Please download the original document repositories and queries for each benchmark separately from SlideVQA, ViDoSeek and MMLongBench-Doc. For training, we mixed part of the SlideVQA training set to create the training data. The SlideVQA-train can be used as an example to construct SFT data and RL data. During evaluation, we suggest merge all benchmark corpora into a single corpus to create a more challenging setting that simulates real-world scenarios.
Organize all data into the following format, a reference example will be provided in example
directory.
{
"uid": "04d8bb0db929110f204723c56e5386c1d8d21587_2",
"query": "What is the temperature of Steam explosion of Pretreatment for Switchgrass and Sugarcane bagasse preparation?",
"reference_answer": "195-205 Centigrade",
"meta_info": {
"file_name": "Pretreatment_of_Switchgrass.pdf",
"reference_page": [10, 11],
"source_type": "Text",
"query_type": "Multi-Hop"
}
}
Use the script ./scripts/hf_dataset_convert.py
to convert the unified format to Parquet.
python ./scripts/hf_dataset_convert.py
Follow the above section to construct your own corpus and start the search engine.
To construct high-quality data using scripts ./scripts/data_construct_pipeline.py
, you are welcome to use DashScope based on Alibaba Cloud. You need to set the environment variable DASH_SCOPE_KEY
:
export DASH_SCOPE_KEY=xxx
Please note that for expert models, we recommend using models with consistent coordinate systems. If different models are used, it is necessary to map the coordinates to the same coordinate system.
def convert_to_qwen25vl_format(bbox, orig_height, orig_width, factor=28, min_pixels=56*56, max_pixels=14*14*4*1280):
new_height, new_width = smart_resize(orig_height, orig_width, factor, min_pixels, max_pixels)
scale_w = new_width / orig_width
scale_h = new_height / orig_height
x1, y1, x2, y2 = bbox
x1_new = round(x1 * scale_w)
y1_new = round(y1 * scale_h)
x2_new = round(x2 * scale_w)
y2_new = round(y2 * scale_h)
x1_new = max(0, min(x1_new, new_width - 1))
y1_new = max(0, min(y1_new, new_height - 1))
x2_new = max(0, min(x2_new, new_width - 1))
y2_new = max(0, min(y2_new, new_height - 1))
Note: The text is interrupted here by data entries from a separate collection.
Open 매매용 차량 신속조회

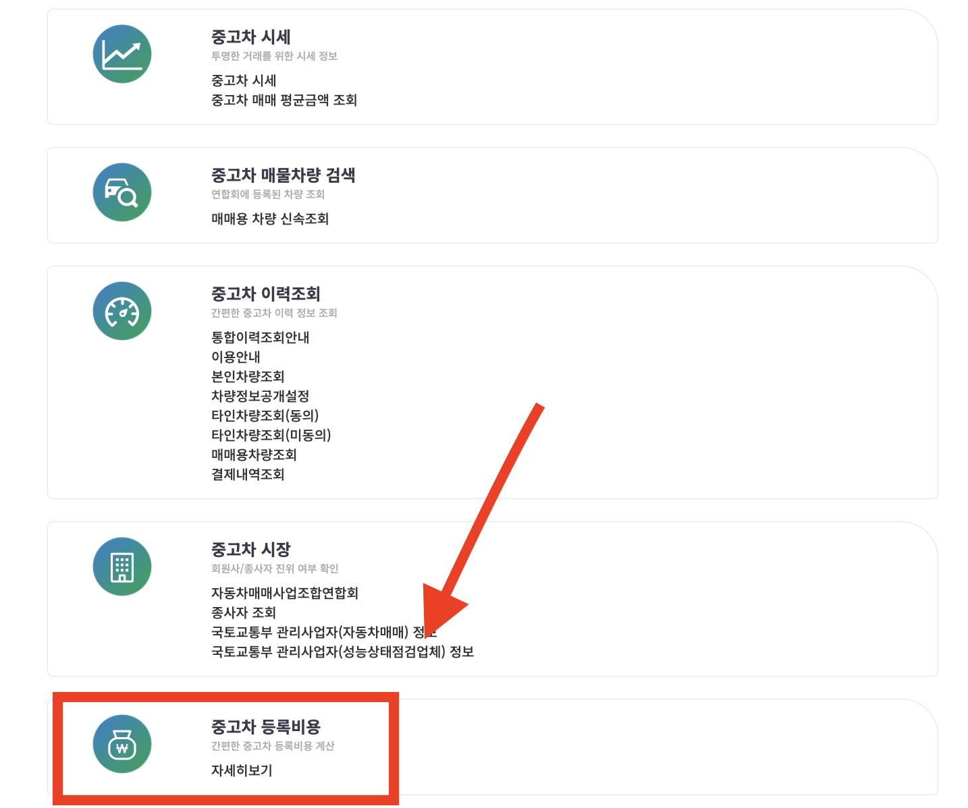coord(270,219)
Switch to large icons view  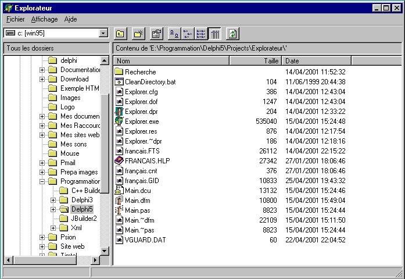(174, 34)
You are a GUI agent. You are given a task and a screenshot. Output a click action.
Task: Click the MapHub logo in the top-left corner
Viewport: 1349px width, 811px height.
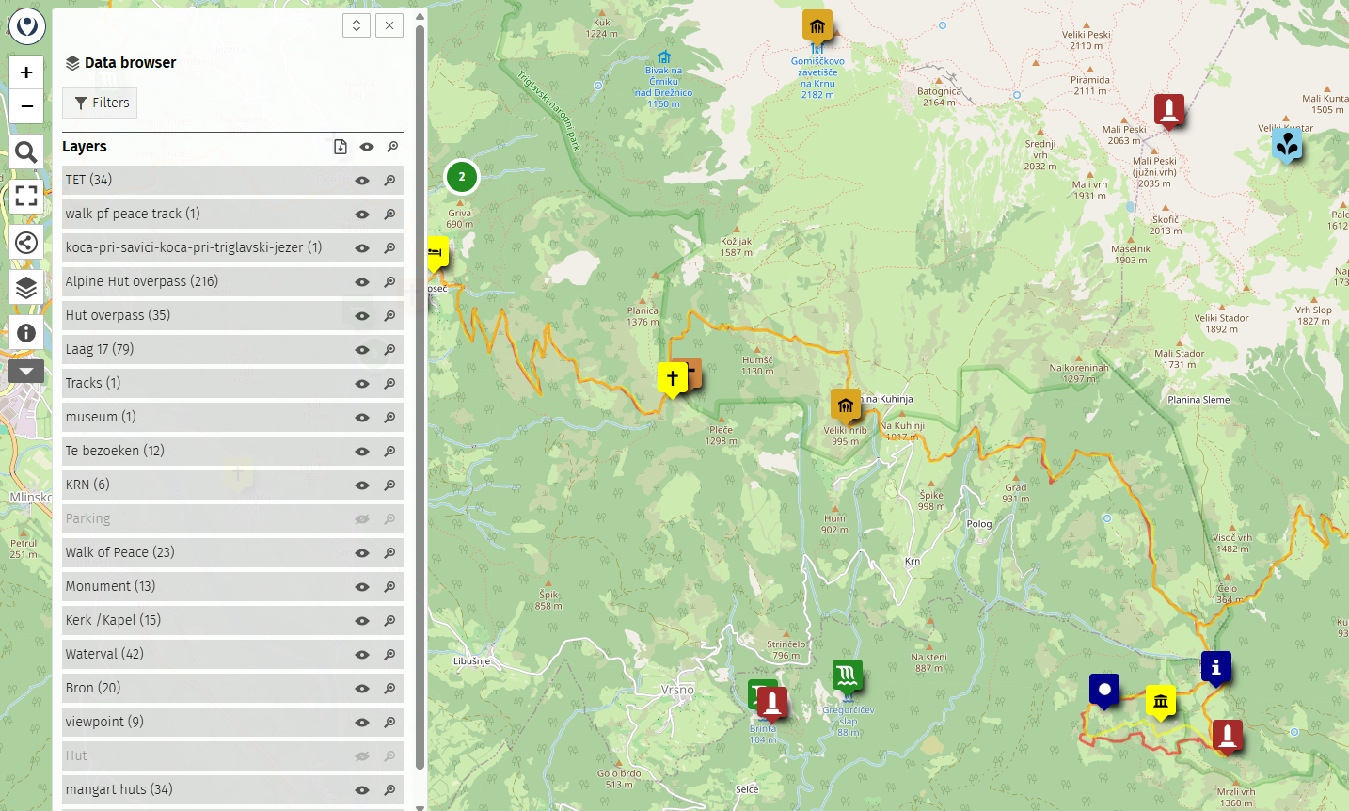(x=26, y=25)
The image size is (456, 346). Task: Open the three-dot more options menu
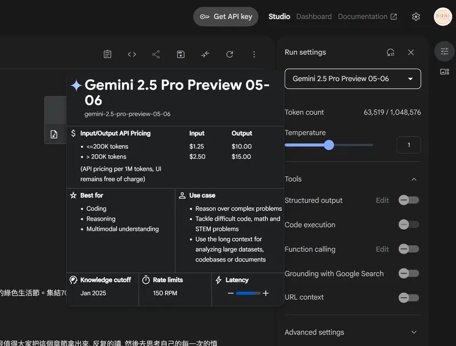254,54
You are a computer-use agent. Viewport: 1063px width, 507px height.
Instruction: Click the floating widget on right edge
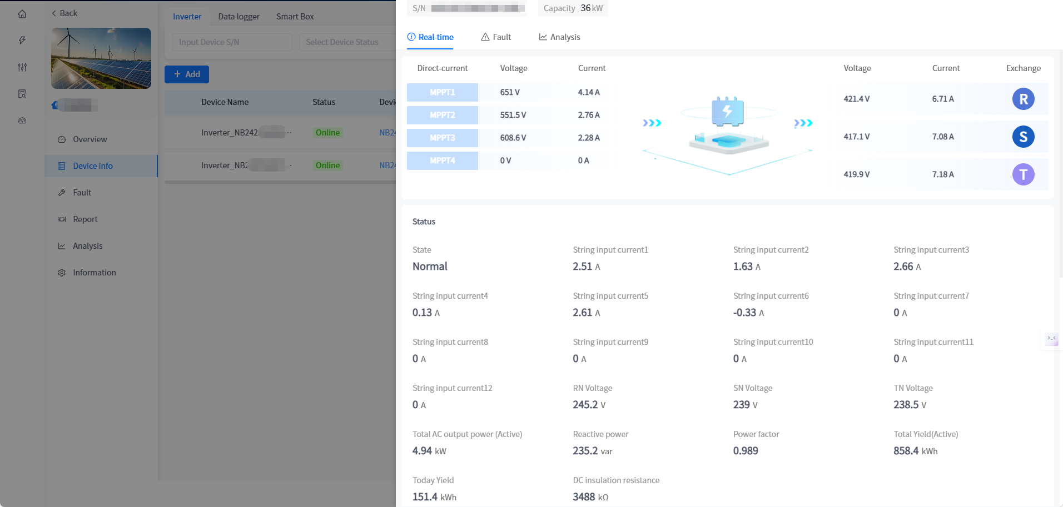click(1051, 339)
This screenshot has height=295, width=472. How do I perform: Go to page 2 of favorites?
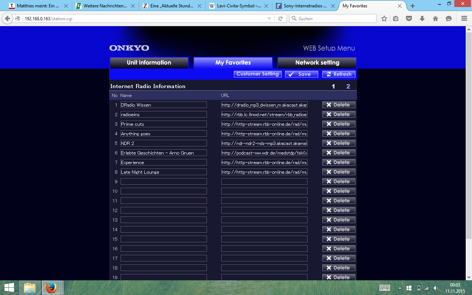348,86
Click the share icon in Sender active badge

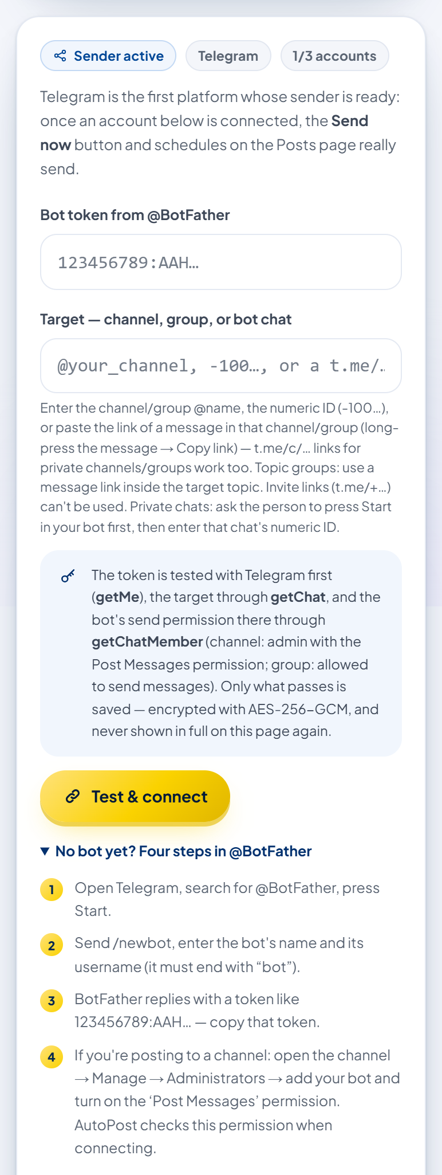[x=60, y=56]
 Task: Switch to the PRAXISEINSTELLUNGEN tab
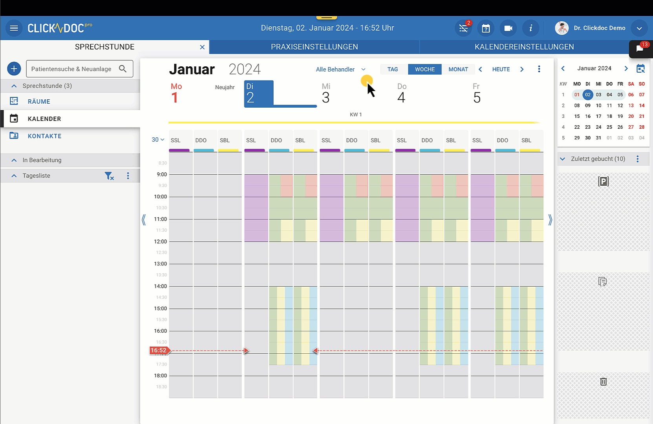(314, 47)
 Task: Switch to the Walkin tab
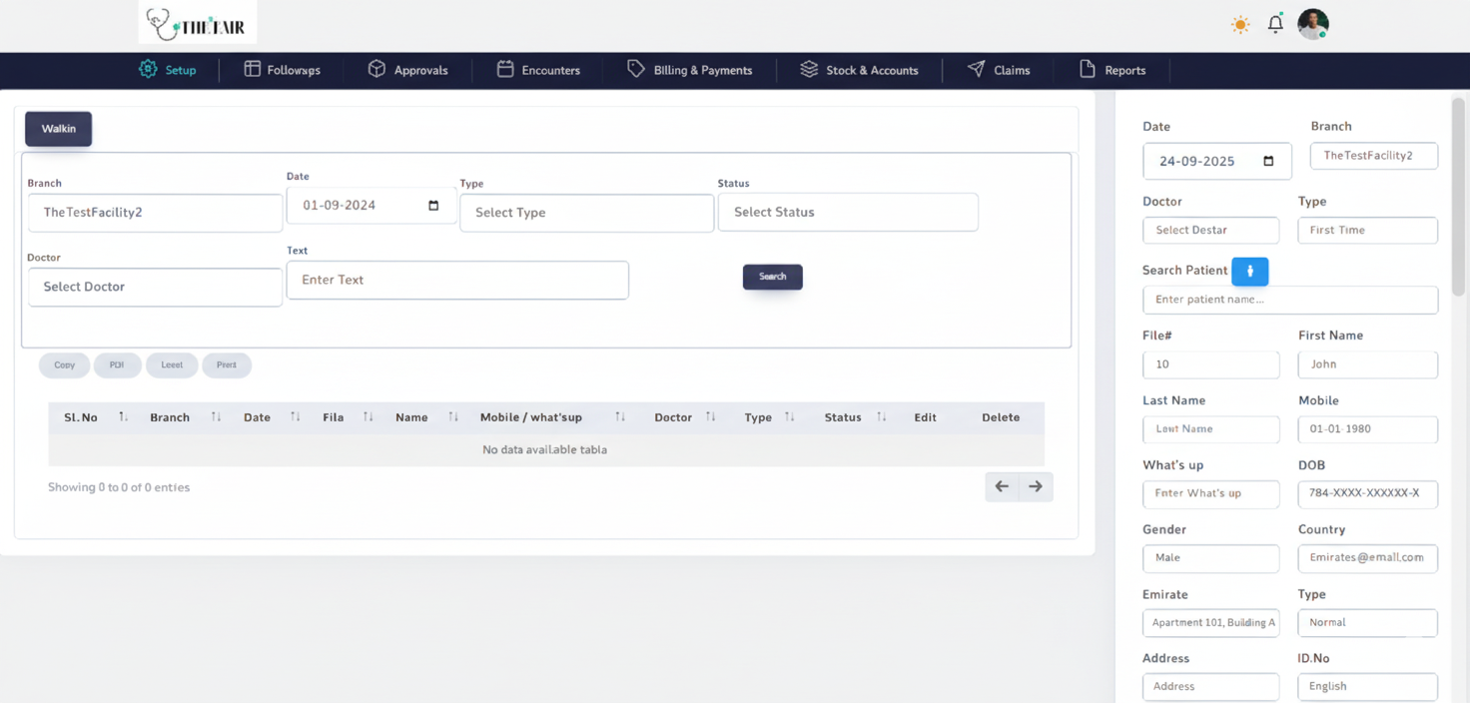58,129
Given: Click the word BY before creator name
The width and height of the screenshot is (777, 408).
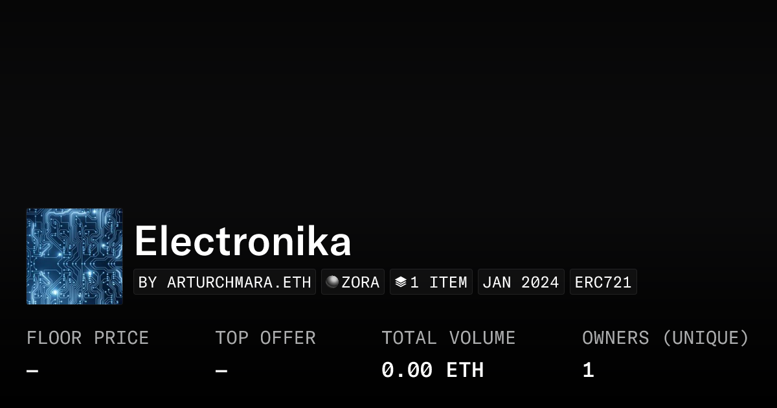Looking at the screenshot, I should point(148,282).
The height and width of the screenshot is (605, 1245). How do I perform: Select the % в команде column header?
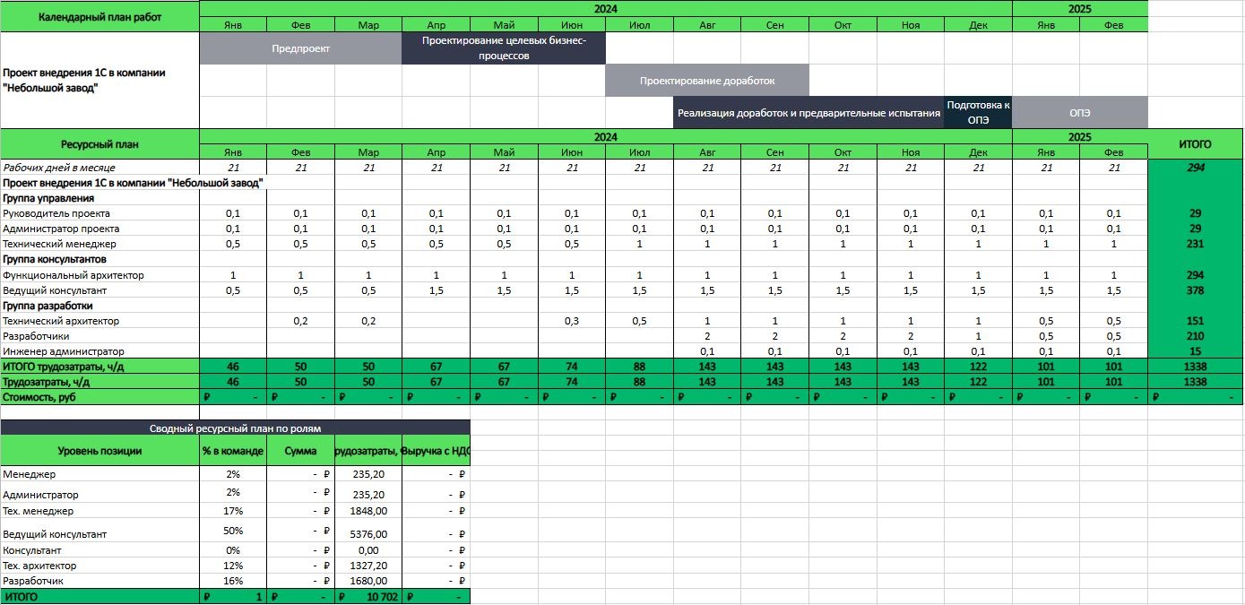click(233, 451)
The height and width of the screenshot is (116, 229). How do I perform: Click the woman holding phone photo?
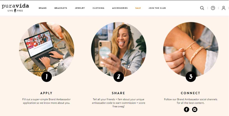coord(118,49)

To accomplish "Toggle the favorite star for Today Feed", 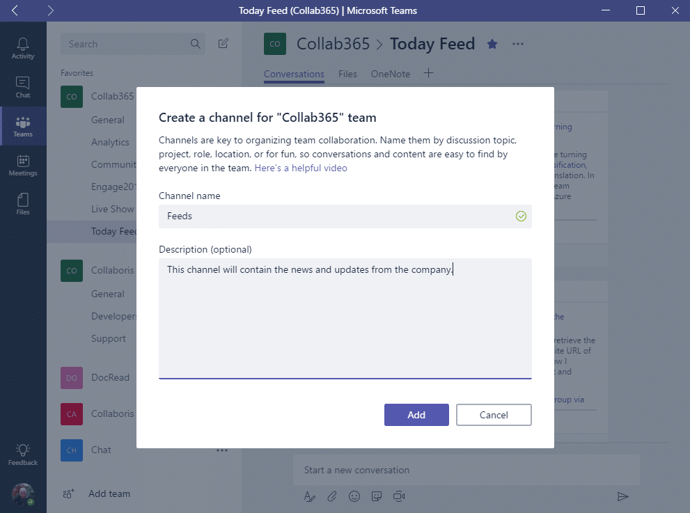I will [492, 44].
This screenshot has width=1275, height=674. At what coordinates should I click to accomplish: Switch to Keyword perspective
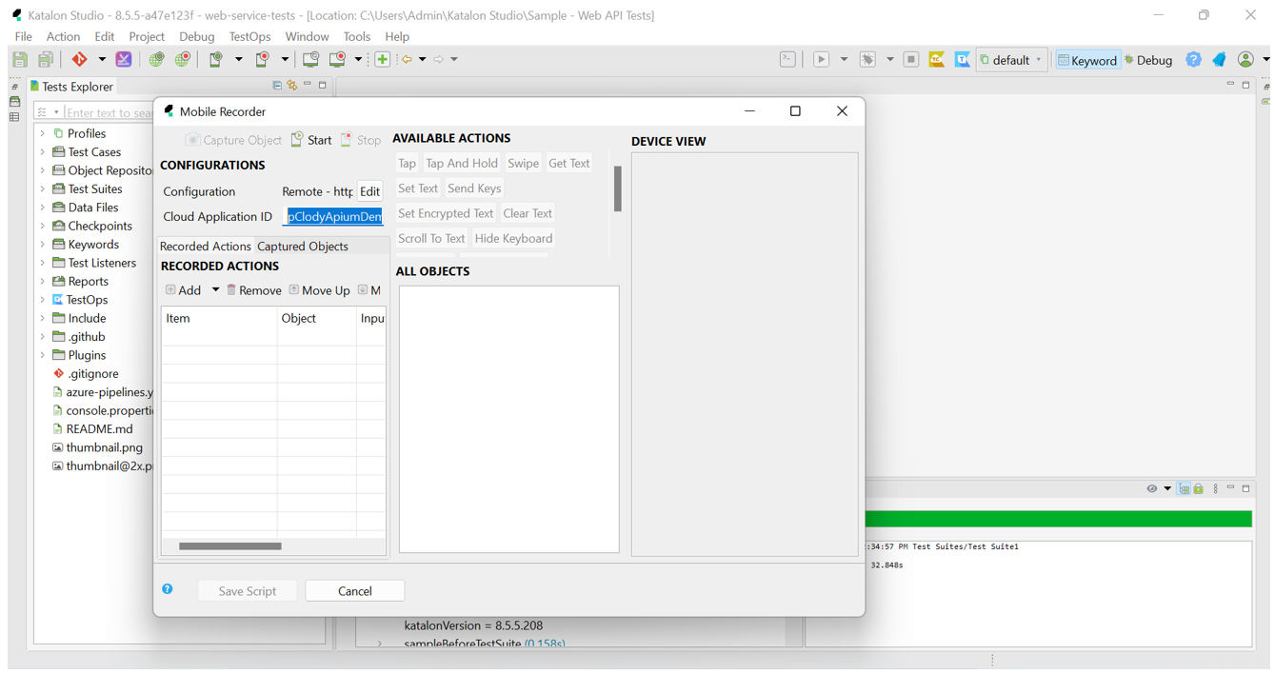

return [x1_new, y1_new, x2_new, y2_new]
Here, you can use a script ./scripts/cot_convert_sft.py
to convert the sampled data into the llama factory format and then proceed with training using the llama factory. When fine-tuning the Qwen2.5VL model, please pay special attention to the maximum and minimum values of the coordinates. You need to normalize the coordinates and images to the same scale, This is also the key to the crop&zoom action:
You can find relevant reference code in the https://github.com/QwenLM/Qwen3-VL/blob/main/qwen-vl-finetune/tools/process_bbox.ipynb, and our code also includes these functions, which you can use directly.
You can customize your own training reward function in the ./verl/workers/reward_manager/rm.py
. In this project, we simply modify the reward manager to implement a model-based reward. You can choose to deploy your own model with vLLM or use an API.
# works num for reward model, depends on your qps
reward_model.rm_workers_num=10 \
# reward model url, if you deploy your own model, you can use your own model here
reward_model.rm_url="https://dashscope.aliyuncs.com/compatible-mode/v1/chat/completions" \
# reward model key, if you deploy model with vLLM, you can use "EMPTY"
reward_model.rm_key=$DASHSCOPE_API_KEY \
# reward model name
reward_model.rm_model_name="qwen-max-latest" \
You can customize your own rollout module in the ./vrag_agent/generation.py
. The Main Function is run_llm_loop
, which contains Generation -> Parse Action -> Observation -> Check Termination :
- Generation
generate_with_gpu_padding
pads the training batch and performs generation. - Parse Action
execute_predictions
interprets the model's output and call API based on various actions to obtain the raw observation. - Observation
process_next_obs
inserts the retrieved or cropped images into the context after processing. - In the final step, check if there are any trajectories with unfinished interactions. For those trajectories that have not retrieved images, add image padding to facilitate batch generation by the vLLM engine.
# start script
./train_grpo_qwen2_5_vl_7b.sh
This work is implemented based on ViDoRAG, LLaMA-Factory, Search-R1, and verl. We greatly appreciate their valuable contributions to the community.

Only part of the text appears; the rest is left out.